This is a guest blog post from Lindsay Stordahl of ThatMutt.com.
New dog walkers often make two mistakes:
- They wait too long before advertising their dog walking business. (Like, until the day before they’re ready to start!)
- They expect clients right away and give up when they don’t receive calls.
You have to do the opposite.
Start advertising your dog walking business now, weeks before you’re ready to take clients. That way you’ll potentially have some lined up!
Finding clients usually takes a few months, so don’t expect calls and emails immediately. Give it some time.
Here are five ideas for getting your first dog walking clients.
1. Begin dropping off dog walking fliers 6 weeks in advance.
I don’t mean you hang one flier at a vet’s office.
I mean you make a list of 40 pet-related businesses in your coverage area and take a day or two to drive around handing these out and introducing yourself.
Visit places like veterinarians, grooming shops, pet-supplies stores, dog training facilities, dog parks, humane societies, other animal shelters and spay/neuter clinics.
If there aren’t 40 pet businesses, then start going to other places like grocery stores, coffee shops, libraries, hospitals and churches. Ask friends if they’d be willing to hang a flier in their breakrooms. Think hospitals, schools, tech companies, etc.
Repeat this once a month for three or four months. Make sure to include your phone number and email and mention they can call or text.
2. Network with established dog walkers and pet sitters.
This one seems very hard for new dog walkers because they’re intimidated or they think the existing businesses will feel “threatened.” This is generally not the case.
Send a brief email to one of the other dog walkers or pet sitters in town and invite her out for coffee. Explain that you’re interested in new clients and would appreciate if she could recommend you when she’s busy, unavailable or if the client is not a good fit.

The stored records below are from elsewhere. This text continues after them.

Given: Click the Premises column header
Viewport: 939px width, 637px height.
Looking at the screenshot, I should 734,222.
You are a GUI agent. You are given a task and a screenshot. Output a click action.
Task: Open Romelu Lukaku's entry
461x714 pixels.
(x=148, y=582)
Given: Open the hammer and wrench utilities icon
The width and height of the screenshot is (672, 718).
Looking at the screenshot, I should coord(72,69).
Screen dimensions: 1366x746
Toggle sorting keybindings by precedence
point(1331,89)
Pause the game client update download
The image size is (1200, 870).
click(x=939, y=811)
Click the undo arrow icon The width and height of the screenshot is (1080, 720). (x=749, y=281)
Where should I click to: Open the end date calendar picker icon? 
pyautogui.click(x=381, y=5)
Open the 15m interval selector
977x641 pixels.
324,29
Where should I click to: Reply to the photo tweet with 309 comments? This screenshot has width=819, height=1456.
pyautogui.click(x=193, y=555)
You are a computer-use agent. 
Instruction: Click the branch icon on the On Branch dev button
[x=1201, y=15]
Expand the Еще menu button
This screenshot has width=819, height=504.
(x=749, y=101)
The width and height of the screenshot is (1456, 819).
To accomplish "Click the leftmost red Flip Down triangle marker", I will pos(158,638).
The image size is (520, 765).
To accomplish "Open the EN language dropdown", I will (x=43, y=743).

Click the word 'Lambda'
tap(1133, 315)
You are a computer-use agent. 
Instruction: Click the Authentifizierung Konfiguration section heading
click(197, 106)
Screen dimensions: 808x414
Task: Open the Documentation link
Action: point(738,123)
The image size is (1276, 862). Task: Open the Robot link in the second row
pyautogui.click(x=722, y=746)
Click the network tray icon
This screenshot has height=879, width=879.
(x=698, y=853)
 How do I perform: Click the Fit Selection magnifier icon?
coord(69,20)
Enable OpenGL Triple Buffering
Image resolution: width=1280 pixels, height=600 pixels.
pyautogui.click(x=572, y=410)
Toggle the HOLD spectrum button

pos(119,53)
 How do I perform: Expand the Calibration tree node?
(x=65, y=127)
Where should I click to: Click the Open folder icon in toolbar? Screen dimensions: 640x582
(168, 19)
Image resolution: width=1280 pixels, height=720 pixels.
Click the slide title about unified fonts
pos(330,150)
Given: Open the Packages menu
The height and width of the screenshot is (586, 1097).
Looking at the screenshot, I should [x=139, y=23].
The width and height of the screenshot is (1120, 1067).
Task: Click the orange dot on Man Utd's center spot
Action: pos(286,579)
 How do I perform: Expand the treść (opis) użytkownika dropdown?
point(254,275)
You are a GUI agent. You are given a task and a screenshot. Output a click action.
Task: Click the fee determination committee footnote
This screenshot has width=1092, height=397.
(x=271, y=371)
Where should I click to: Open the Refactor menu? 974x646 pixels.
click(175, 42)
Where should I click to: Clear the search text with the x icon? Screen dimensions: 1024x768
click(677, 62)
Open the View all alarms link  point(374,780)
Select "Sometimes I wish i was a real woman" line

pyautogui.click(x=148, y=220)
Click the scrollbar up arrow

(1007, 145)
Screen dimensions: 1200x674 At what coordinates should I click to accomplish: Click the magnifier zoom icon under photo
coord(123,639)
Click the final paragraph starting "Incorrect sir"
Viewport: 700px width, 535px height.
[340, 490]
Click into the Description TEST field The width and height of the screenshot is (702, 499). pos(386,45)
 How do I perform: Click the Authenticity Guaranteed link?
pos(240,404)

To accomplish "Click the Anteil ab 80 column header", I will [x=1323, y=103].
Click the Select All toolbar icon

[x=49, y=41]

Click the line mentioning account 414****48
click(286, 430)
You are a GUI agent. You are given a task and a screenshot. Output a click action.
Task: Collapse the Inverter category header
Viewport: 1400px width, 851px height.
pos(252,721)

I’ve been on both sides of this (the new dog walker in town and the established dog walker) and it’s always been a positive experience.
It’s good to network with others in your business! You’ll find that each dog walker offers slightly different services anyway, so some clients will be a better fit for you and some will be a better fit for someone else.
3. Attend local dog events in your community.
You should be attending all the local dog-related events you can find. Things like humane society fundraisers, dog costume contests, dog agility events or whatever it might be.
For some events, it’s best to sign up as an official vendor and have a booth/table. For others, it’s best if you can provide some coupons (like buy one dog walk, get one free) for goodie bags. You could also provide gift certificates for silent auctions or as raffle items.
4. Create a Yelp profile for your business.
A Yelp profile for your business is helpful because Yelp listings tend to show up in local searches when people are looking up nearby dog walkers or pet sitters on their phones. It only takes a few minutes to set up a profile, and it’s free. Make sure to list your phone number, website and email. Include a few photos of you and some dogs, and ask friends to write reviews if you’ve ever cared for their pets.
5. Invest in your website.
Your website doesn’t have to be anything fancy, but it should be very easy to navigate on desktop and mobile.
A couple things should be extremely easy to find:
- Your coverage area. List the main city and state so people know they have the right “Springfield” or the right “Bloomington” and also list specific suburbs or neighborhoods you cover.
- Your rates and services.
- How to contact you.
- That you’re insured.
I recommend you charge something similar to the established dog walkers in your town. Not much less and not much more. Then increase your rates in 6 months or a year.
Do all of these things and you’ll be well on your way to getting your first dog walking clients!